One modification: I steamed the cauliflower instead of boiling.
Two additions: I added fresh grated ginger with the onion and garlic, and a can of chickpeas (drained and rinsed) with the tomatoes.
Love the additions, Hannah! Thanks for sharing!
How much grated ginger did you add? Do you remember?
Hannah, that sounds like a great addition. I have a head of cauliflower in the fridge, so I am going to try this recipe tomorrow. Sounds yummy!
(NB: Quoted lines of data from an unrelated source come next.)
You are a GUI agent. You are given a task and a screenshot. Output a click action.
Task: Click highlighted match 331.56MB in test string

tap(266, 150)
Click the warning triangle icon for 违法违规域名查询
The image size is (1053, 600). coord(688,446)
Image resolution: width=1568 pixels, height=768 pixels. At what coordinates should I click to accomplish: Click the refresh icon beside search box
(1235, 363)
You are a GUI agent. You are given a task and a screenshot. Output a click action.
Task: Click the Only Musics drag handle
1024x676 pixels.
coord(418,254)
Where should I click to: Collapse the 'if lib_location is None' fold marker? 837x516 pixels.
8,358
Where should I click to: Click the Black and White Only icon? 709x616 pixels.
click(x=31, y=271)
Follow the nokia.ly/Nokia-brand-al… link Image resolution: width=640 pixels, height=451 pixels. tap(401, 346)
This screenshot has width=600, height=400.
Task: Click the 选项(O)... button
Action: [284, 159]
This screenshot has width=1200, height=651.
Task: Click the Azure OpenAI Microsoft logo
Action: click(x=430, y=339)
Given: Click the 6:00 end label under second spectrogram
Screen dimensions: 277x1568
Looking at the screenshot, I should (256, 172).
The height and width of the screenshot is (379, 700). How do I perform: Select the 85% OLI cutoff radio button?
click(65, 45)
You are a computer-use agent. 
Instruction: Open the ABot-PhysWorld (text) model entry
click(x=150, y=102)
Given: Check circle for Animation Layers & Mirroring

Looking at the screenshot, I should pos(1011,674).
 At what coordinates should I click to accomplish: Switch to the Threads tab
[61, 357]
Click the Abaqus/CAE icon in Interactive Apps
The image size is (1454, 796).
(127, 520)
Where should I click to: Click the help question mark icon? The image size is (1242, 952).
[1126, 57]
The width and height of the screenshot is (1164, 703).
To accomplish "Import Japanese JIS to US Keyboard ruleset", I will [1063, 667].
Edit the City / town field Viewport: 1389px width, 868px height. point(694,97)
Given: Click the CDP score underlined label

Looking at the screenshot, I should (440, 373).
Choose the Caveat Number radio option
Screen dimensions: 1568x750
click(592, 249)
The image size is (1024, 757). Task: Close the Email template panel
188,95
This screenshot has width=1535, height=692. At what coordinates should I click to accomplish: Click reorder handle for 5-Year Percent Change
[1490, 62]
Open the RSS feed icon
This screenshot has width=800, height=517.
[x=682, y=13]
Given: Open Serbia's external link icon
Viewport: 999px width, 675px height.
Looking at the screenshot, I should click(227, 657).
I didn’t have the diced tomatoes so I chopped up a red bell pepper and sautéed that with the onion and garlic ( in hind site mushrooms would probably be good too), added a little extra coconut milk and cinnamon to cut down on the spice. Came out great, my 18 month old ate a whole bowl. 🙂
Bell pepper and mushrooms would be great additions ? And it’s so great that your little one enjoyed this recipe too, Jessica!
Made this earlier this week. It was fantastic! My husband suggested that it would be good with shrimp next time. Will try that soon.
Adding shrimp does sound yummy, Katie! We’re so glad you enjoyed this recipe. ?
This was tasty, added peas and steamed the cauliflower, might add some type of protein next time
Yum!! Love the addition of pees, Mirjana. So glad you enjoyed this recipe!
Made this tonight and added shrimp and a handful of raisins. It was fantastic:)
Wow, how yummy, Amy! Glad you enjoyed this recipe with your delicious and unique additions. 🙂
We had this for dinner last night. It has great flavor and was easy to make. We will certainly make this again.
Loved this! I made it in the pressure cooker and it turned out great! 3 minutes high pressure, quick release.
Made this last night, it was really tasty. What I especially loved is how easy it was to make. I used roasted cauliflower to get a little more flavor and added roasted carrots as well. I also added a can of beans(drained and rinsed) for fiber and protein. Thanks for the dinner inspiration!!
We love hearing how you like this easy recipe, Monica! And what great additions, too. 🙂 Thank you for sharing!